The big numbers further reflect why NBC Sports Group has put such a strong effort behind in digital efforts around the Olympics, streaming thousands of hours of live content. With more events than ever taking place at these Winter Games, the network is pleased with the effectiveness of its web and mobile streaming strategy.

“We’re seeing the concurrencies of events is higher but we’re seeing a lot of demand,” says Eric Black, VP of Technology at NBC Sports. “The quality of service has been very good.”

As with many of the technological efforts around these Olympics, much of the man power and infrastructure has moved from 30 Rockefeller Plaza – NBC Olympics’ traditional home – to the company’s new Stamford, CT production facility.

As many as four control rooms are humming at once, programming everything from live content on NBCSN, to full curling productions for TV and Web, and the digital-exclusive, Gold Zone, an NFL RedZone inspired live event coverage digital feed, that has its own control room all to itself for the entirety of the Games.

The 'Highlights Factory' runs nearly 24-hours-a-day building highlight packages and inserting ads into the live streams of events.

The ‘Highlights Factory’ runs nearly 24-hours-a-day building highlight packages and inserting ads into the live streams of events.

All of the control rooms in Stamford have a similar equipment layout with Sony MVS7000X production switchers are their cores.

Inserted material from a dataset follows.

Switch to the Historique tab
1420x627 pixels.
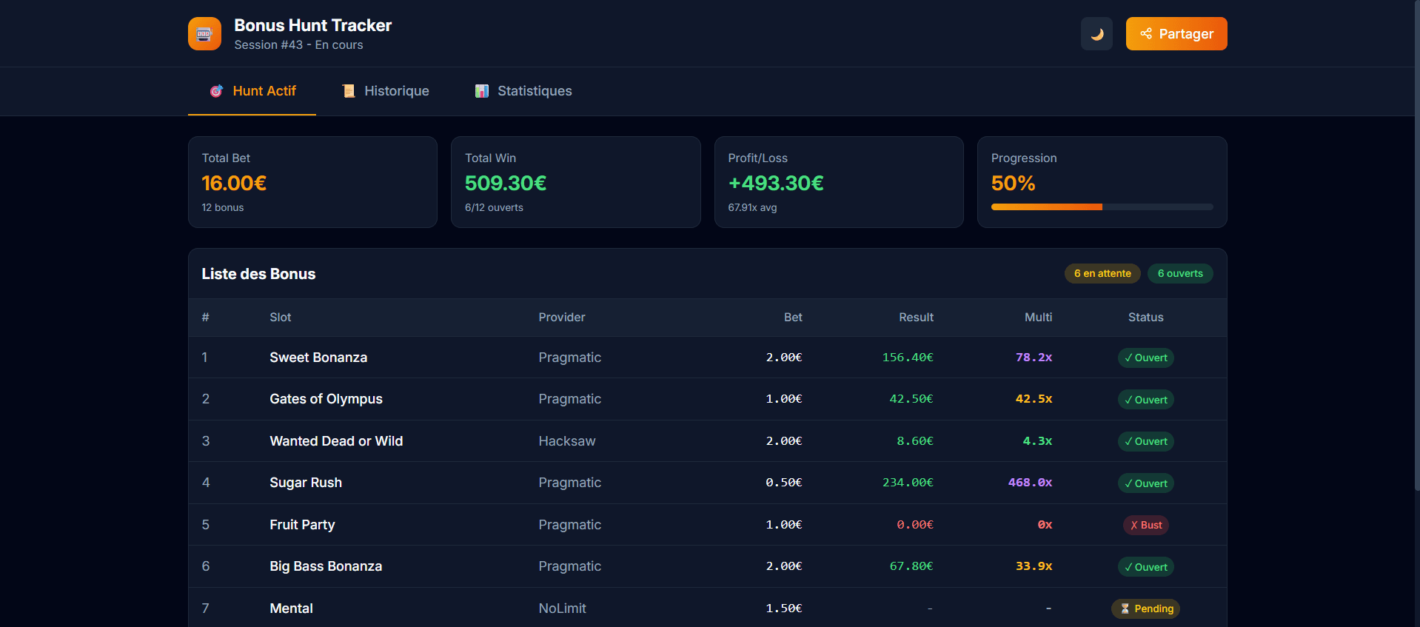point(385,91)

Each room also houses Chryon Mosaics, Abekas Mira DVRs, and Calrec audio consoles with Hydra 2.

The major advantages of Stamford over 30 Rock – aside from the brand new gear – are having facilities built specifically for sports in mind and simply having a centralized repository for the entire production.

“Having all of our staff and, ultimately, all of our in-bound feeds originating from this facility is huge for us,” says Black. “We’re taking backhaul back here and sanitizing that data for digital distribution to our various outlets.”

Highlights Factory
Much like the setup NBC had in Studio 8H in Rockefeller Center for the London Olympics in 2012, the network has set up what it calls the Highlights Factory. The large room no on the second floor of the Stamford complex runs nearly 24 hours a day for whole Olympics and handles everything was cutting highlights to ensuring the quality of live streams.

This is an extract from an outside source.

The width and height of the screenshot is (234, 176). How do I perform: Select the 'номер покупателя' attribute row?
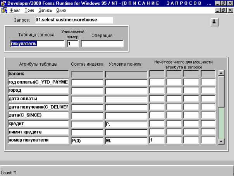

It’s all made possible again this year through the Avid Interplay Media Asset Management (MAM) System. With portals set up at the IBC in Sochi and in Stamford, production staffers are able to pull, share, and post content back and forth between sites and onto NBCOlympics.com and NBC Sports Live Extra.

Some event commentators were kept home in Stamford, calling the live action from one of these permanent announce booths.

Some event commentators were kept home in Stamford, calling the live action from one of these permanent announce booths.

Anywhere between 30-50 NBC interns are working the computers at a time making the Highlights Factory run. And that’s not including another staff of 20-30 part-timers who are working as digital ad inserters.

At-Home Announcers
Another London innovation that has carried on to the Sochi production is at-home announce booths. While 11 portable announce booths were temporarily erected at 30 Rock for the London Games, the Stamford facility has permanent announce booths already in place for events such as this.

Curling, for example, has an entire control room and studio dedicated to live coverage of the popular sport and most of the live events are being called by an announce team sitting in Stamford in a booth typically used by NBC Sports’ Formula One broadcast team.

The live video feeds are pumped into the announce booth where the commentators lay don their voices. All of that is mixed in surround sound back in the dedicated control room.